▶ _Given exercise_:
Reproduce the listing below word for word, omitting the pictures.

▶ _Location data for elements and text_:
---
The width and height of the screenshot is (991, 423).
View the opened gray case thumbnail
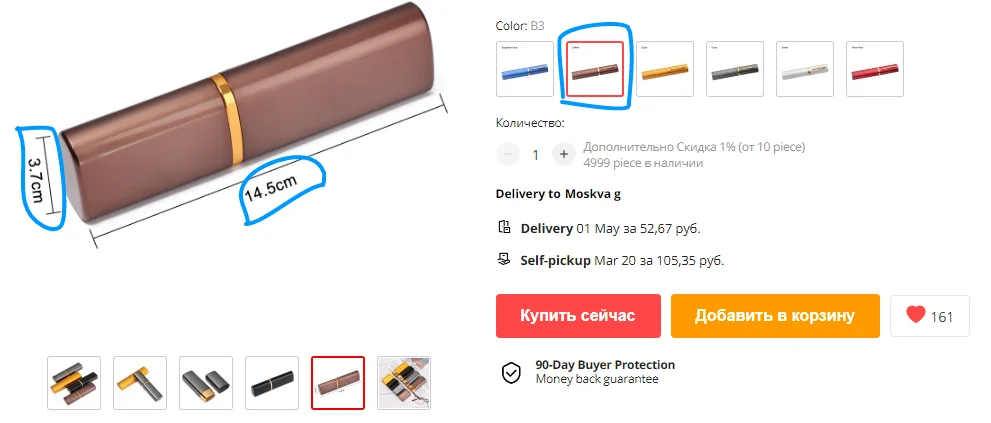[x=206, y=383]
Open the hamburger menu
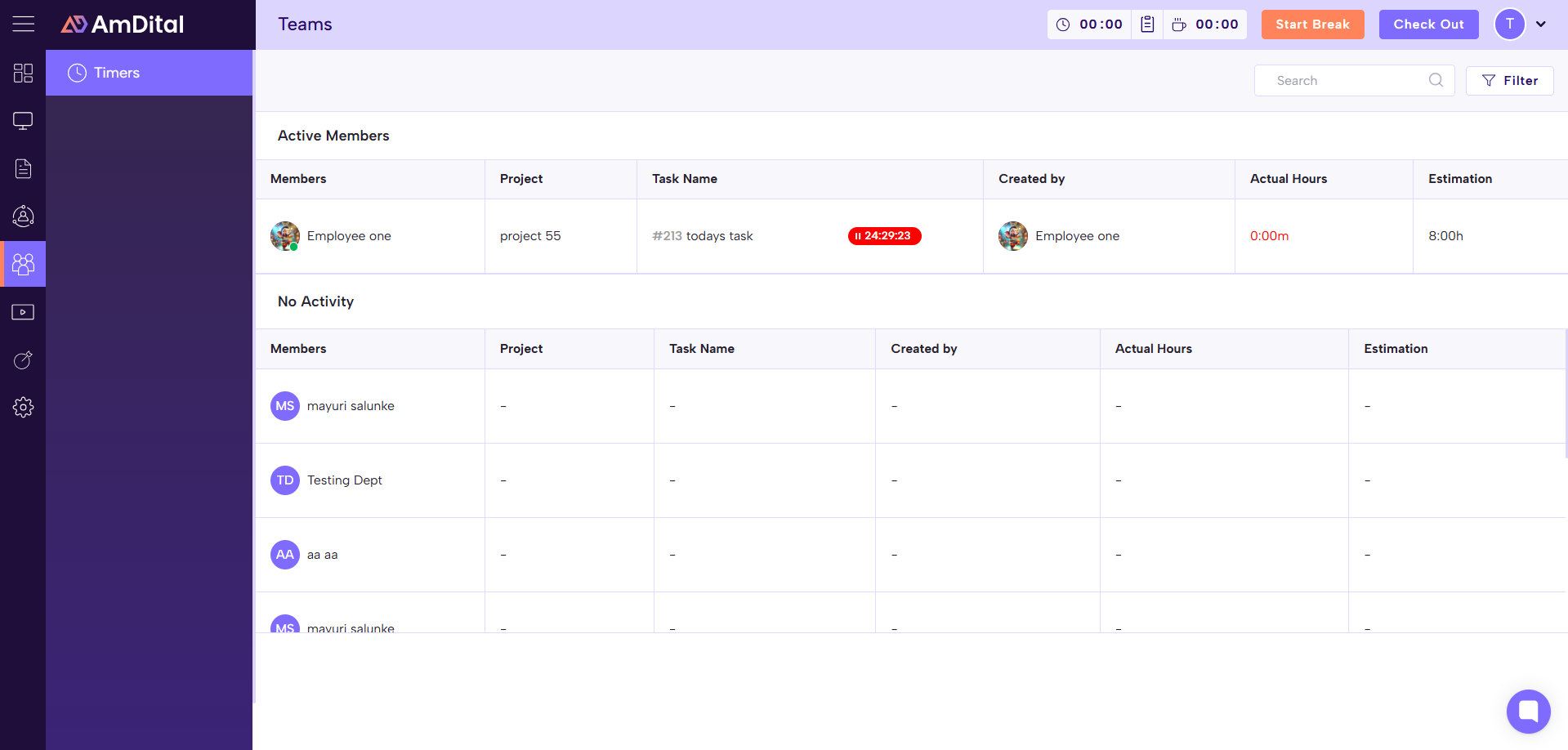Image resolution: width=1568 pixels, height=750 pixels. (23, 25)
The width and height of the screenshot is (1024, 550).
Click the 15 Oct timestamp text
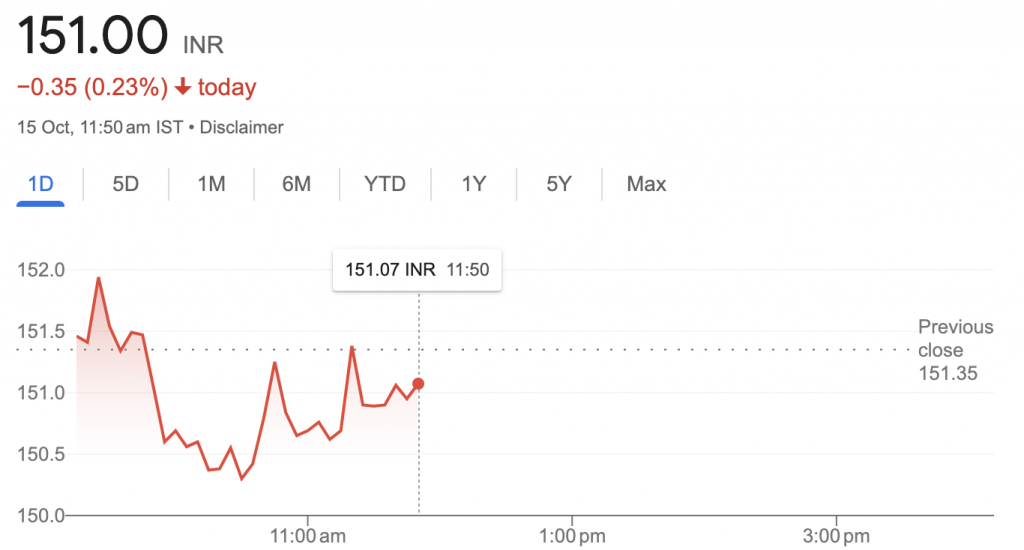pos(44,127)
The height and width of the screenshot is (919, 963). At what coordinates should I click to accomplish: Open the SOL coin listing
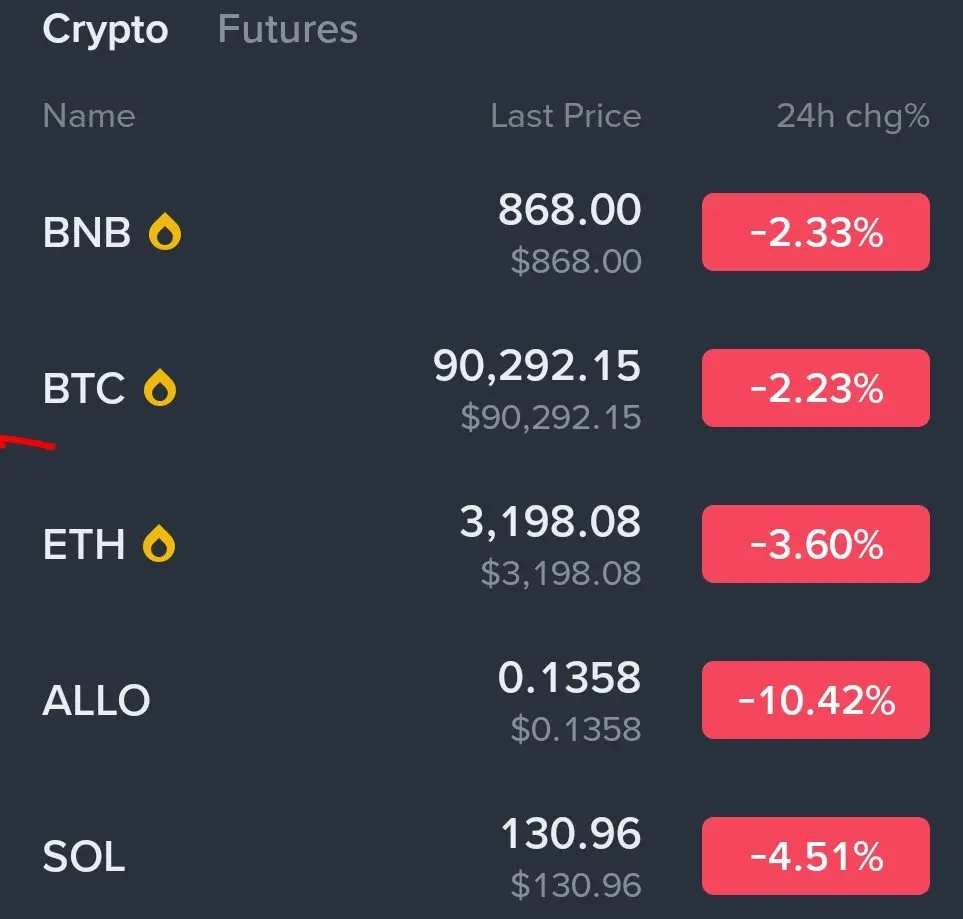(x=84, y=857)
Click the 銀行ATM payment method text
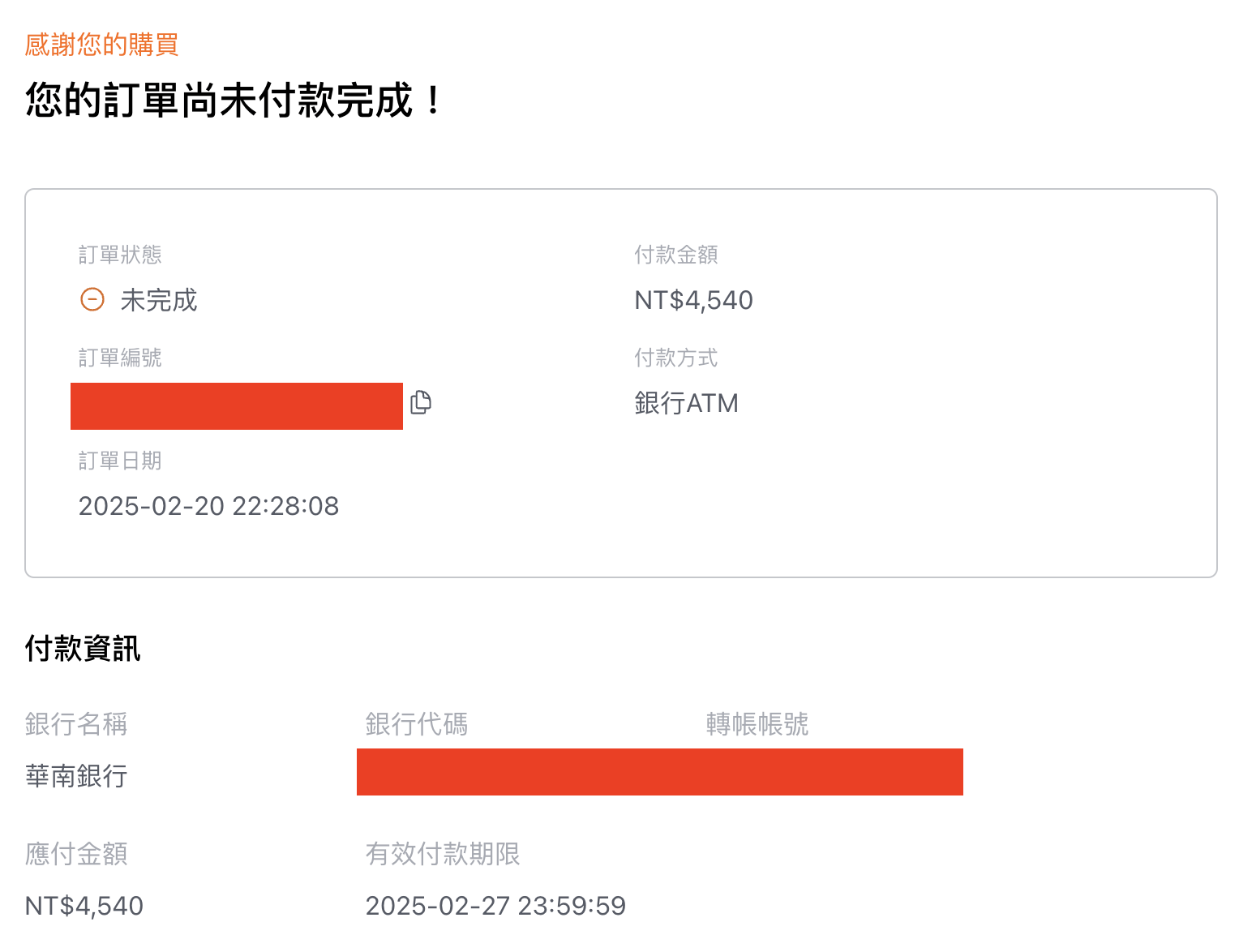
---
▶ _Reply to the exercise_:
The width and height of the screenshot is (991, 423).
View the opened gray case thumbnail
[x=206, y=383]
Open the hamburger menu
Image resolution: width=1568 pixels, height=750 pixels. (23, 25)
The width and height of the screenshot is (1024, 550).
Click the 15 Oct timestamp text
pos(44,127)
The height and width of the screenshot is (919, 963). At what coordinates should I click to accomplish: Open the SOL coin listing
(x=84, y=857)
Click the 銀行ATM payment method text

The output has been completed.